YOUR TASK: Copy each of the following items word for word, leaving every line unchanged.
-- Begin GIVEN DATA --
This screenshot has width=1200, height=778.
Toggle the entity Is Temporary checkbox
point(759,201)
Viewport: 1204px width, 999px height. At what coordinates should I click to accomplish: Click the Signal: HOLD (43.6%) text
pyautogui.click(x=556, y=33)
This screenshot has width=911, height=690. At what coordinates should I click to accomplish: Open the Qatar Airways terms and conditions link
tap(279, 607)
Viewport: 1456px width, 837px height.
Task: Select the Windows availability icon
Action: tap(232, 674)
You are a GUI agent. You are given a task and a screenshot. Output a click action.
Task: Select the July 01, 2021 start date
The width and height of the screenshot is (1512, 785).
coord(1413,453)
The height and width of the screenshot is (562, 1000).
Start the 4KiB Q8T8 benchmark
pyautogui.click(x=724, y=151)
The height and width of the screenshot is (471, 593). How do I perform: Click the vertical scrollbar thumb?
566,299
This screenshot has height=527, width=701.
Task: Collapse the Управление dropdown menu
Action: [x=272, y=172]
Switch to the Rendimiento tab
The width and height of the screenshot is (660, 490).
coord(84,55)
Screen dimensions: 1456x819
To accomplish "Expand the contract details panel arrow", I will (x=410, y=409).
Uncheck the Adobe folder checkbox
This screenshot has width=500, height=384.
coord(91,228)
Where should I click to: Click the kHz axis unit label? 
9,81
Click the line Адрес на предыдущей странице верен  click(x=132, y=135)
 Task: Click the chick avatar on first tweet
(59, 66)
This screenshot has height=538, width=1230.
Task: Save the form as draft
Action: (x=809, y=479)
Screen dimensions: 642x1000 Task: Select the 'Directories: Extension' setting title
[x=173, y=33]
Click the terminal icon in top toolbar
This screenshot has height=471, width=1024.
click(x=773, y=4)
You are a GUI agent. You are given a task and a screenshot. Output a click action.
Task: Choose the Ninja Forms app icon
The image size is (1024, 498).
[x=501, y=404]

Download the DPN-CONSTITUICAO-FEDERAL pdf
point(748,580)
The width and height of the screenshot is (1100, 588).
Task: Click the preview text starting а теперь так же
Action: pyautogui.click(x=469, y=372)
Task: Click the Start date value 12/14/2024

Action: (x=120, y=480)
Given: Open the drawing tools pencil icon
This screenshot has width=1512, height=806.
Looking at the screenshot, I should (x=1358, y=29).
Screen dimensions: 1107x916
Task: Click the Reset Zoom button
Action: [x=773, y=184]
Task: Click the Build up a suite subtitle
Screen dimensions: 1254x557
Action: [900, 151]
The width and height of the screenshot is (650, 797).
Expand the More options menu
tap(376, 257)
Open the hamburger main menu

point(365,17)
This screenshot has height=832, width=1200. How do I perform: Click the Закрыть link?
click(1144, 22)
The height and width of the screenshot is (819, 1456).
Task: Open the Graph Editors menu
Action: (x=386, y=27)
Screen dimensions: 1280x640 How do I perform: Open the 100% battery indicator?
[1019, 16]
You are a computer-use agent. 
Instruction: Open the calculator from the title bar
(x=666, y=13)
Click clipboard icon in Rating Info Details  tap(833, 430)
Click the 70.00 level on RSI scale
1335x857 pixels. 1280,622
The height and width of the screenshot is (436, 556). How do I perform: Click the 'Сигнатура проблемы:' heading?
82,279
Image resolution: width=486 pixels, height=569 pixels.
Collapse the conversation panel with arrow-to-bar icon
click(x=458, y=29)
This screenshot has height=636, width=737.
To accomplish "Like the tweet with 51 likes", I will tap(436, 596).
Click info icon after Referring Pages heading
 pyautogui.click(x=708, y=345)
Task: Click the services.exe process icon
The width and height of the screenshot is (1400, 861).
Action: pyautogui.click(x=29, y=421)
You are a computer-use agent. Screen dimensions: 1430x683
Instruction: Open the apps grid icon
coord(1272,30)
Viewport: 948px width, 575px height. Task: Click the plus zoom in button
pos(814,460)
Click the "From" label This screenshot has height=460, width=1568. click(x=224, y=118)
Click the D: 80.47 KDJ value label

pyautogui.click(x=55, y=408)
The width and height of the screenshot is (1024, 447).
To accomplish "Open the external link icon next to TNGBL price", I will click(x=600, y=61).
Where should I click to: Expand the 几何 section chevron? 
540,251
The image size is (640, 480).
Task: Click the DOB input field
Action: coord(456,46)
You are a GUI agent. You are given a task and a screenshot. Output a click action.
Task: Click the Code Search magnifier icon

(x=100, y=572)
-- End GIVEN DATA --
COMPLETED TASK:
This screenshot has width=1200, height=778.
Toggle the entity Is Temporary checkbox
point(759,201)
Viewport: 1204px width, 999px height. At what coordinates should I click to accomplish: Click the Signal: HOLD (43.6%) text
pyautogui.click(x=556, y=33)
This screenshot has width=911, height=690. At what coordinates should I click to accomplish: Open the Qatar Airways terms and conditions link
tap(279, 607)
Viewport: 1456px width, 837px height.
Task: Select the Windows availability icon
Action: tap(232, 674)
You are a GUI agent. You are given a task and a screenshot. Output a click action.
Task: Select the July 01, 2021 start date
The width and height of the screenshot is (1512, 785).
coord(1413,453)
The height and width of the screenshot is (562, 1000).
Start the 4KiB Q8T8 benchmark
pyautogui.click(x=724, y=151)
The height and width of the screenshot is (471, 593). How do I perform: Click the vertical scrollbar thumb?
566,299
This screenshot has height=527, width=701.
Task: Collapse the Управление dropdown menu
Action: [x=272, y=172]
Switch to the Rendimiento tab
The width and height of the screenshot is (660, 490).
coord(84,55)
Screen dimensions: 1456x819
To accomplish "Expand the contract details panel arrow", I will (x=410, y=409).
Uncheck the Adobe folder checkbox
This screenshot has width=500, height=384.
coord(91,228)
Where should I click to: Click the kHz axis unit label? 
9,81
Click the line Адрес на предыдущей странице верен  click(x=132, y=135)
 Task: Click the chick avatar on first tweet
(59, 66)
This screenshot has height=538, width=1230.
Task: Save the form as draft
Action: (x=809, y=479)
Screen dimensions: 642x1000 Task: Select the 'Directories: Extension' setting title
[x=173, y=33]
Click the terminal icon in top toolbar
This screenshot has height=471, width=1024.
click(x=773, y=4)
You are a GUI agent. You are given a task and a screenshot. Output a click action.
Task: Choose the Ninja Forms app icon
The image size is (1024, 498).
[x=501, y=404]

Download the DPN-CONSTITUICAO-FEDERAL pdf
point(748,580)
The width and height of the screenshot is (1100, 588).
Task: Click the preview text starting а теперь так же
Action: pyautogui.click(x=469, y=372)
Task: Click the Start date value 12/14/2024

Action: (x=120, y=480)
Given: Open the drawing tools pencil icon
This screenshot has width=1512, height=806.
Looking at the screenshot, I should (x=1358, y=29).
Screen dimensions: 1107x916
Task: Click the Reset Zoom button
Action: [x=773, y=184]
Task: Click the Build up a suite subtitle
Screen dimensions: 1254x557
Action: [900, 151]
The width and height of the screenshot is (650, 797).
Expand the More options menu
tap(376, 257)
Open the hamburger main menu

point(365,17)
This screenshot has height=832, width=1200. How do I perform: Click the Закрыть link?
click(1144, 22)
The height and width of the screenshot is (819, 1456).
Task: Open the Graph Editors menu
Action: (x=386, y=27)
Screen dimensions: 1280x640 How do I perform: Open the 100% battery indicator?
[1019, 16]
You are a computer-use agent. 
Instruction: Open the calculator from the title bar
(x=666, y=13)
Click clipboard icon in Rating Info Details  tap(833, 430)
Click the 70.00 level on RSI scale
1335x857 pixels. 1280,622
The height and width of the screenshot is (436, 556). How do I perform: Click the 'Сигнатура проблемы:' heading?
82,279
Image resolution: width=486 pixels, height=569 pixels.
Collapse the conversation panel with arrow-to-bar icon
click(x=458, y=29)
This screenshot has height=636, width=737.
To accomplish "Like the tweet with 51 likes", I will tap(436, 596).
Click info icon after Referring Pages heading
 pyautogui.click(x=708, y=345)
Task: Click the services.exe process icon
The width and height of the screenshot is (1400, 861).
Action: pyautogui.click(x=29, y=421)
You are a computer-use agent. Screen dimensions: 1430x683
Instruction: Open the apps grid icon
coord(1272,30)
Viewport: 948px width, 575px height. Task: Click the plus zoom in button
pos(814,460)
Click the "From" label This screenshot has height=460, width=1568. click(x=224, y=118)
Click the D: 80.47 KDJ value label

pyautogui.click(x=55, y=408)
The width and height of the screenshot is (1024, 447).
To accomplish "Open the external link icon next to TNGBL price", I will click(x=600, y=61).
Where should I click to: Expand the 几何 section chevron? 
540,251
The image size is (640, 480).
Task: Click the DOB input field
Action: coord(456,46)
You are a GUI agent. You are given a task and a screenshot. Output a click action.
Task: Click the Code Search magnifier icon

(x=100, y=572)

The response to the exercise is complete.